Task objective - Reproduce word for word the portion of the network booting page that opens with the words containing "Combined DHCP responses" and closes with "then chainloads. Whew!".

Reading passage -
• • • •

Network Booting

Network Booting #

TODO: This page probably needs to be tidied up.

Combined DHCP responses #

Last time I changed my PXE procedure to use custom iPXE scripts and compiled iPXE binaries, I ran into the problem that the bootloop needs to be broken somehow, if you specify the iPXE binary as the boot target via DHCP and do not want to recompile your binary with new scripts embedded every time. This assumed dumb DHCP servers, which cannot react to different client classes. And while OpenWRT and the underlying dnsmasq are not exactly dumb, the necessary settings are not comfortably exposed in Luci. So I used an unused DHCP option to specify the real PXE boot target and an embedded iPXE script which reads this option and then chainloads. Whew!

• • • •

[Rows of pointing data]

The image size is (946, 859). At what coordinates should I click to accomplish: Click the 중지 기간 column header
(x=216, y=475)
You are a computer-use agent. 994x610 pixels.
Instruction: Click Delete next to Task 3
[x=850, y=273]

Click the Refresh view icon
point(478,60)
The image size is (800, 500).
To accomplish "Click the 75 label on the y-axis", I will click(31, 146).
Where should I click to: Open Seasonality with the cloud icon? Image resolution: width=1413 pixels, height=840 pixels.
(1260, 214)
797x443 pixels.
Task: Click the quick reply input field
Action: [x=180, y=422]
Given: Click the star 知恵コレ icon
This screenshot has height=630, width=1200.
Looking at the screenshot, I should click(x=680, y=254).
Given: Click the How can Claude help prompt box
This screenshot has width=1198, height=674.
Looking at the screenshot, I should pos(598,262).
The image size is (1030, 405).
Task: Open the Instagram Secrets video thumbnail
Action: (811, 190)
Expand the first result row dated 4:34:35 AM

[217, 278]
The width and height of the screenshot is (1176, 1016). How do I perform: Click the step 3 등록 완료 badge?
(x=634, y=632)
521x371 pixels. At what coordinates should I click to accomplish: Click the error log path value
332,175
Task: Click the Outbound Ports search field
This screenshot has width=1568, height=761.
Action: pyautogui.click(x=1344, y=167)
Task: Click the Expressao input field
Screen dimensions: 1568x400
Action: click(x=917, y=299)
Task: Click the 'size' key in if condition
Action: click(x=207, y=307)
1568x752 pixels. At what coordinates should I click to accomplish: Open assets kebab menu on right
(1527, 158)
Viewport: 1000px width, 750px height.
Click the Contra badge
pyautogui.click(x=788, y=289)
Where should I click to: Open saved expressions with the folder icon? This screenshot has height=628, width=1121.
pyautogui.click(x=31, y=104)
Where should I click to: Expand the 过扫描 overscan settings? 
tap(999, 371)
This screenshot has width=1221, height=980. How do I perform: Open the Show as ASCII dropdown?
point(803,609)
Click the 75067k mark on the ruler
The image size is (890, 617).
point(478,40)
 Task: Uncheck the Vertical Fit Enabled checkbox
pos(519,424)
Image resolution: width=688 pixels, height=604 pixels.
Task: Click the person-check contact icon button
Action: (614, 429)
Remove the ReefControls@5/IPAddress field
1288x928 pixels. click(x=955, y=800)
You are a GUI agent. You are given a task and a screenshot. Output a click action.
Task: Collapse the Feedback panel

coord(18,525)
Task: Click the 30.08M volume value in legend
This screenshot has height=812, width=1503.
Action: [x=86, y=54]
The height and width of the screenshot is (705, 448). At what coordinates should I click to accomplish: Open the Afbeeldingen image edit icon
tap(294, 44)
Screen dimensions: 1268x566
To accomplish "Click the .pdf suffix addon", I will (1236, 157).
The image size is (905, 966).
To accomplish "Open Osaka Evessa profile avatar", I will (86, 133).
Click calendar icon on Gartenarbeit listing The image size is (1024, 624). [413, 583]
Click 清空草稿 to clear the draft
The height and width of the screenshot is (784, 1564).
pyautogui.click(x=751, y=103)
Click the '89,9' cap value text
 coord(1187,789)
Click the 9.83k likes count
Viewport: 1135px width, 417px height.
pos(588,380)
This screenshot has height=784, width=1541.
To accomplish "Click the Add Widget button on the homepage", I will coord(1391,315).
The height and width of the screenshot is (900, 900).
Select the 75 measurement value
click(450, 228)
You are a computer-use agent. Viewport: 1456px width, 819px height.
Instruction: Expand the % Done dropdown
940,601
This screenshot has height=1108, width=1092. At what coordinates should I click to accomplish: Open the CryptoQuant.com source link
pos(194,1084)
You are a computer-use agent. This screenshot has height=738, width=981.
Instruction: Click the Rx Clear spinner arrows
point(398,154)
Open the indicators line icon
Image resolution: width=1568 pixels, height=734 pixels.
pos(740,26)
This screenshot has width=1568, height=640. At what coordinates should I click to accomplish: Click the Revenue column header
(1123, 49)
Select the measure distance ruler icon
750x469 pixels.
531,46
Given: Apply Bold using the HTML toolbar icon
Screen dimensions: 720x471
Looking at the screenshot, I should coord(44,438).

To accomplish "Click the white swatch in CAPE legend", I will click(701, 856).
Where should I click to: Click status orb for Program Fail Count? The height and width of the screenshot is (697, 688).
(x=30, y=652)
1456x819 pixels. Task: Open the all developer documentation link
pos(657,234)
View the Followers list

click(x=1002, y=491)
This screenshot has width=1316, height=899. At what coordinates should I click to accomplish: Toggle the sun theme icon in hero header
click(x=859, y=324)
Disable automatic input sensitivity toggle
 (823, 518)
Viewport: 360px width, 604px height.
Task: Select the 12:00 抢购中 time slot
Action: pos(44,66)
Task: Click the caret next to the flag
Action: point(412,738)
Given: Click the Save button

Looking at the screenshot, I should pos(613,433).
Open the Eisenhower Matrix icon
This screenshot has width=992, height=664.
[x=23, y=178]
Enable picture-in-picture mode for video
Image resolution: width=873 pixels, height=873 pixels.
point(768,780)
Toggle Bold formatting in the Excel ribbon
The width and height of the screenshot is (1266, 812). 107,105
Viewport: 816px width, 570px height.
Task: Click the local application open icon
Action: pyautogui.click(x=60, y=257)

• • • •

Reply to the task -
Combined DHCP responses #

Last time I changed my PXE procedure to use custom iPXE scripts and compiled iPXE binaries, I ran into the problem that the bootloop needs to be broken somehow, if you specify the iPXE binary as the boot target via DHCP and do not want to recompile your binary with new scripts embedded every time. This assumed dumb DHCP servers, which cannot react to different client classes. And while OpenWRT and the underlying dnsmasq are not exactly dumb, the necessary settings are not comfortably exposed in Luci. So I used an unused DHCP option to specify the real PXE boot target and an embedded iPXE script which reads this option and then chainloads. Whew!